Foi lá que surgiu “Madalena”, um samba com toda a pinta de MPB, composto por Ivan Lins e Ronaldo Monteiro. Atenta às novidades, Elis Regina logo pescou a pérola e gravou a música em 1970, que recebeu um arranjo especial de Chiquinho de Morais, com destaque para o toque de seu piano. “Oh Madalena, o meu peito percebeu/ Que o mar é uma gota/ Comparado ao pranto meu…”, interpreta Elis.

“Deixa Eu Dizer” (MPB, 1973) – Ivan Lins e Ronaldo Monteiro
Claudya ficou, durante muito tempo, relegada a um injusto limbo. Até que, em 2008, o rapper Marcelo D2 incluiu um sample de “Deixa Eu Dizer” na música “Desabafo”: “Deixa, deixa, deixa eu dizer/ O que penso desta vida/ Preciso demais desabafar”, ecoava a voz límpida e de largo alcance. Composição de Ivan Lins e Ronaldo Monteiro de Souza que deu nome ao álbum lançado pela cantora em 1973, a música traz evidente teor de protesto, e a junção das duas músicas a partir da criação do rapper Marcelo D2 provou que algumas posturas resistem ao tempo muito bem. Afinal de contas, Claudya não desiste fácil.

“Abre Alas” (MPB, 1974) – Ivan Lins e Vítor Martins
Em 1974, Ivan Lins e Vítor Martins iniciaram uma das mais bem-sucedidas parcerias da MPB. E foi, justamente, com a música “Abre Alas”, que assim os apresentava para o rol de sucessos da música brasileira. A composição se insurgia contra os desmandos da ditadura militar de forma subliminar, poética, como Vítor se habituou a fazer, contando ainda com o piano ritmado de Ivan Lins. Lançada naquele mesmo ano, ela recebeu duas versões marcantes: uma do Quarteto em Cy, e a outra em interpretação estrangeira de Sarah Vaughan.

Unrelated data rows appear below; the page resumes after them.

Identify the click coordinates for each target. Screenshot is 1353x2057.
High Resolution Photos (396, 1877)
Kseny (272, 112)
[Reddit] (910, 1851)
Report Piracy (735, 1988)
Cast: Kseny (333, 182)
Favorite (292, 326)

“Somos Todos Iguais Nesta Noite [É O Circo de Novo]” (MPB, 1977) – Ivan Lins e Vítor Martins
Ivan Lins aparece vestido de mágico na capa do LP lançado por ele em 1977, tirando um abacaxi da cartola, enquanto, ao fundo, há alusões a domadores, leões, acrobatas e equilibristas. Era uma crítica sutil e sagaz à ditadura militar brasileira, que obrigava os artistas a se virarem para sobreviver, lançando mão de metáforas e outras artimanhas verbais e físicas, a fim de preservarem alguma liberdade.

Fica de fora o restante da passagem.